Jean-Luc Godard was supposedly the first to travel down the streets of France with a camera hidden in the basket of a bicycle, but Daniel Cauchy claims Jean-Pierre Melville did it seven years earlier on “Bob le Flambeur.”
Melville and perhaps most specifically “Bob le Flambeur” were pivotal in inspiring directors like Godard and Francois Truffaut in the evolution of the French New Wave, films that valued directorial style, visual dynamism, gritty realism and numerous American influences.
“Bob le Flambeur,” along with Jules Dassin’s “Rififi,” mark the beginning of the modern heist film, and it’s got all the trimmings of a landmark movie in leading a cultural revolution in Europe.
Translated literally as “Bob The High Roller,” Bob (Roger Duchesne) is a compulsive gambler with a past as a bank robber. He has such an unhealthy obsession with gambling, he sits down at a table, buys only one chip and loses it instantly in the ante. But the biggest gamble of his life will be to rob a Montmartre casino on the night of the Grand Prix when it holds 800 million francs. He enlists a team full of specialists as well as his two proteges, Paolo (Cauchy) and Paolo’s lovely new fling Anne (Isabelle Corey), to perform the heist. He seems only to be taking the risk because it is his compulsion. It’s a dangerous game.
The film is rife with details and planning scenes that would become common place in films like the “Ocean’s” movies (not ironically, “Bob le Flambeur” also inspired the original “Ocean’s Eleven”), but Melville embeds so much life and vitality in all of these moments. Canted angles illuminate the surprisingly chic checkered walls of night clubs and casinos, wipe cuts and a jazzy soundtrack bounce the action forward in time, and steamy nude scenes are as revealing as anything put in a film up to that point. You can practically see the French New Wave leaping from this film.

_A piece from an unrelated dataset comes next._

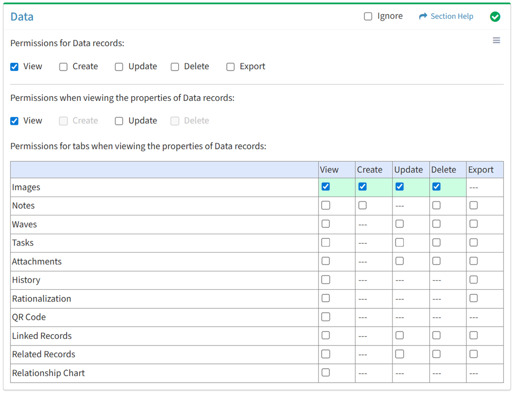This screenshot has width=514, height=394.
Task: Enable Delete for Linked Records row
Action: (436, 336)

Melville said in an interview in 1961 that he had made a list of 63 American directors he admired from before the war. To do so with European directors, he said, would be near impossible to even come up with 10. Melville relished American films and culture. He strove to make a movie like “Bob le Flambeur” without having money or actors who were willing to commit to a shooting schedule that ran over two years, all so that an American audience could admire them. He had a personal style that was both loved and loathed, and within a few years of this film, he would be one of the names you could add to that list of European masters.